==== Given data

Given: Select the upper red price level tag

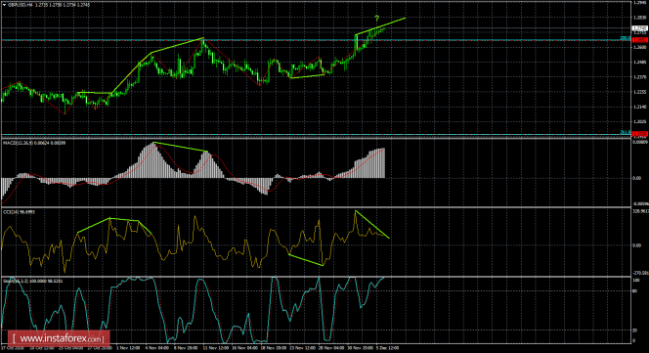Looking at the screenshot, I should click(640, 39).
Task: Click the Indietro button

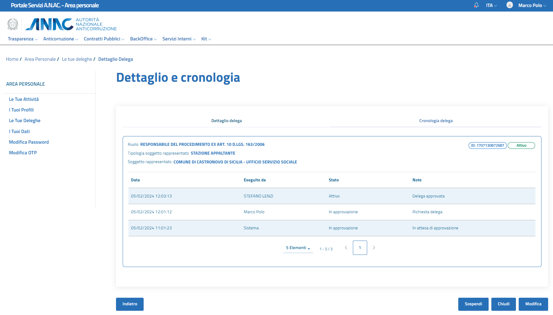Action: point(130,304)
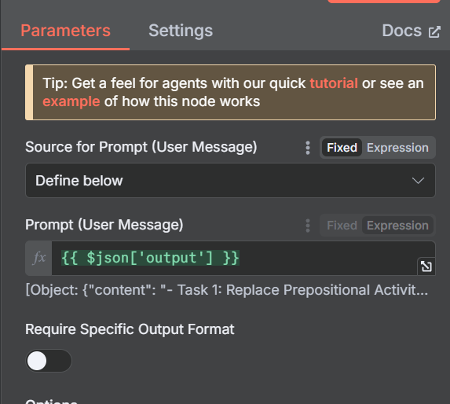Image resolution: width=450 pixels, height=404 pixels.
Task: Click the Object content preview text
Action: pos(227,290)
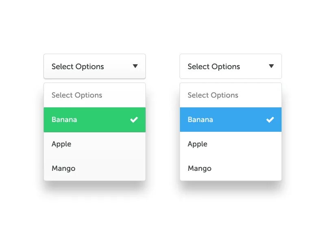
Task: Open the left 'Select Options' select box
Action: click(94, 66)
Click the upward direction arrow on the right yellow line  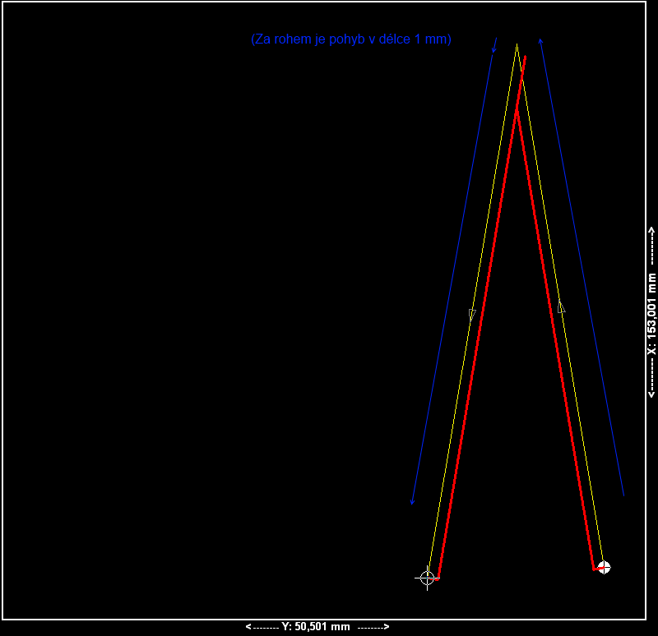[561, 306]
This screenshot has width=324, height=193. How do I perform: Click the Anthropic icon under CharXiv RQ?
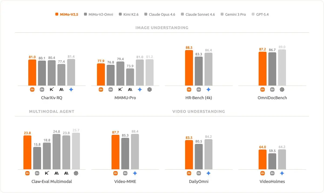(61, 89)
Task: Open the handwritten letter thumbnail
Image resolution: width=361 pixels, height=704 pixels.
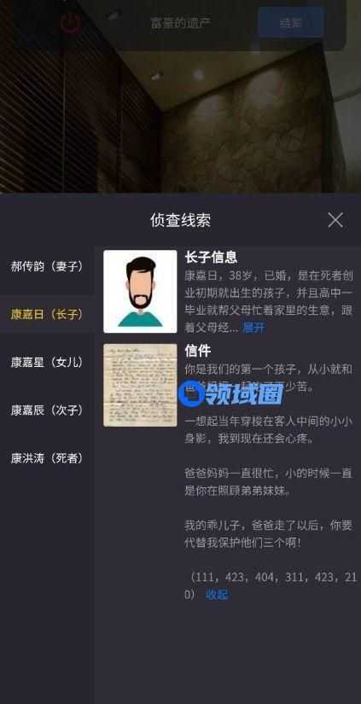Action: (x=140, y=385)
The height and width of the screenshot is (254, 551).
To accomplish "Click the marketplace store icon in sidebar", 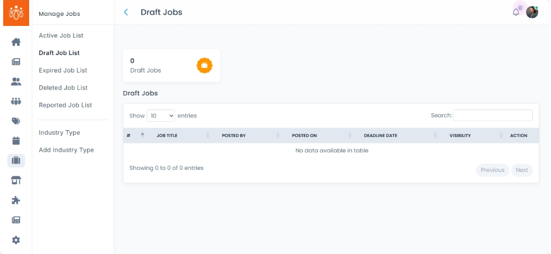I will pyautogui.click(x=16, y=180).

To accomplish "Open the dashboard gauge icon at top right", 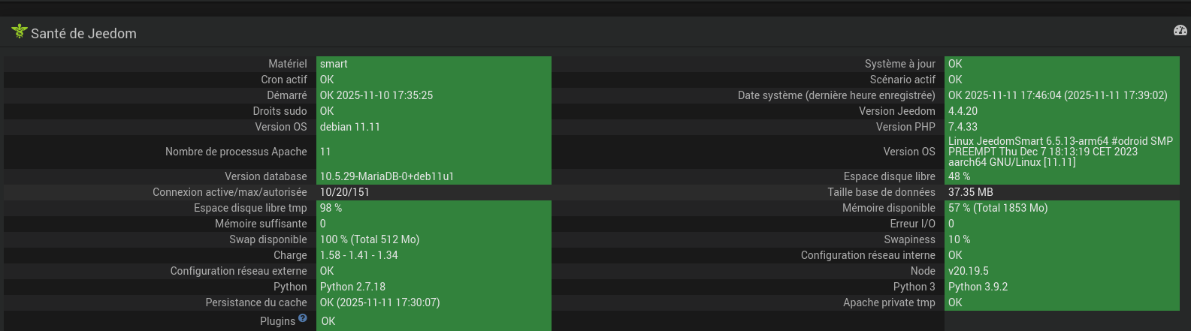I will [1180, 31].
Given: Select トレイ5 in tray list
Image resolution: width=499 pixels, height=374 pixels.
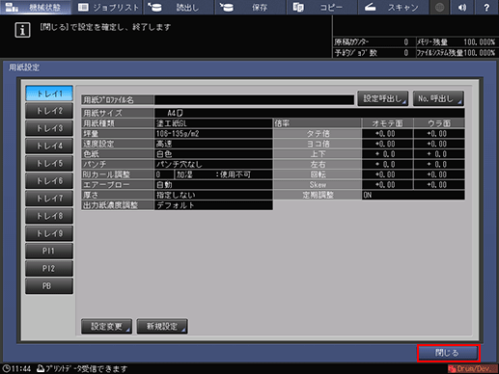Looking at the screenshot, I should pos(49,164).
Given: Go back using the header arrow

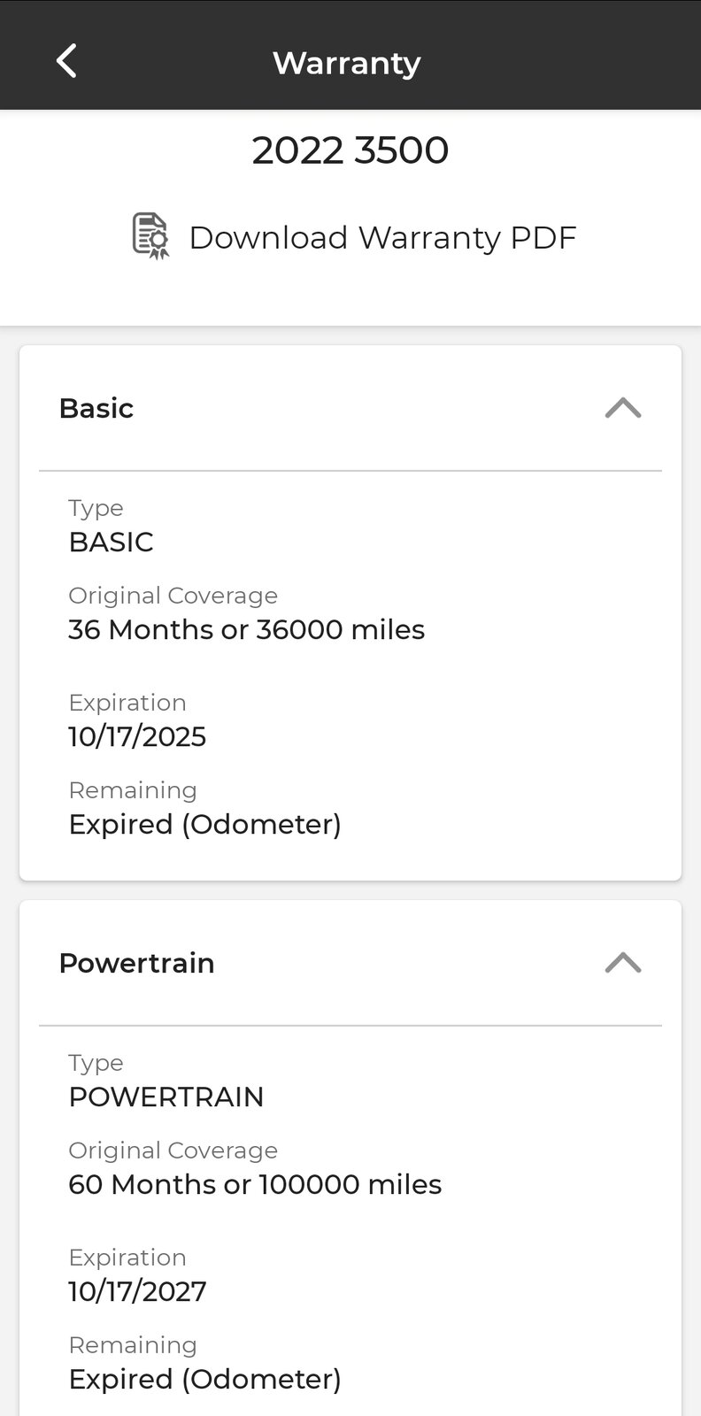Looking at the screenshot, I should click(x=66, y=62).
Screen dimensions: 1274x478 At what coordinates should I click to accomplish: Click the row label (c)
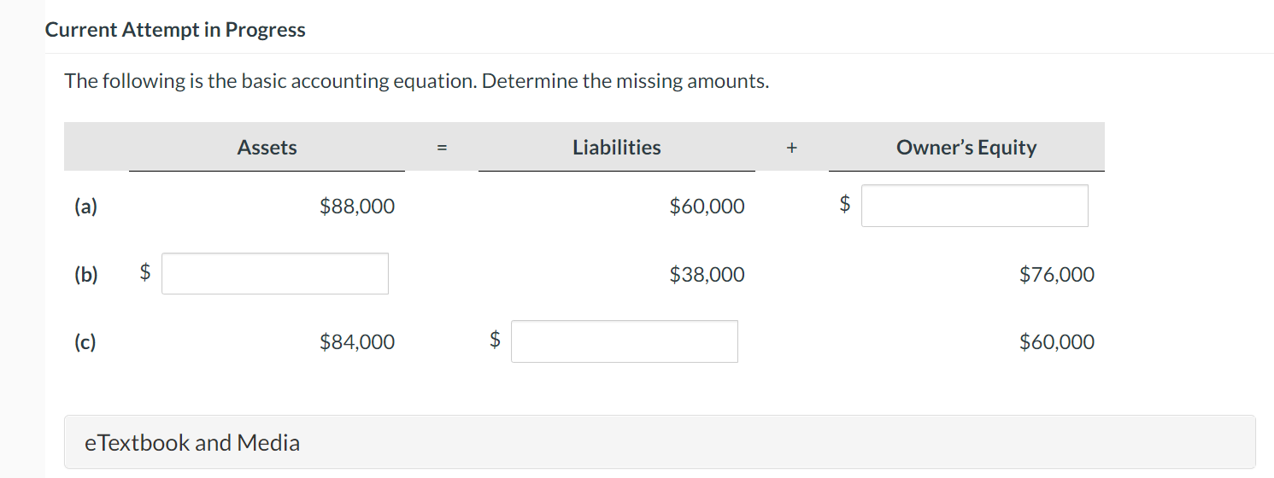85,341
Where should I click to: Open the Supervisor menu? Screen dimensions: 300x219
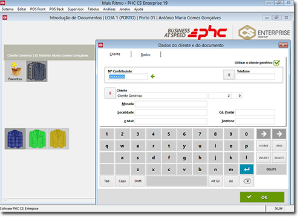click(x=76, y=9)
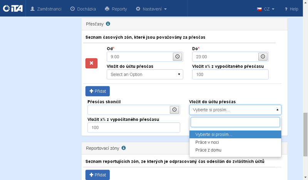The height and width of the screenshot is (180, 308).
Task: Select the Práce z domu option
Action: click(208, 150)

========

## What needs to be done
Only exact duplicates of the lines from the one containing "Given: Go back using the header arrow" through the final line of the entries, both included, are needed, with pictures left out.

## Exercise solution
Given: Go back using the header arrow

Looking at the screenshot, I should click(x=66, y=62).
Screen dimensions: 1274x478 At what coordinates should I click to accomplish: Click the row label (c)
85,341
Where should I click to: Open the Supervisor menu? Screen dimensions: 300x219
click(x=76, y=9)
The height and width of the screenshot is (180, 308).
Task: Select the Práce z domu option
Action: click(208, 150)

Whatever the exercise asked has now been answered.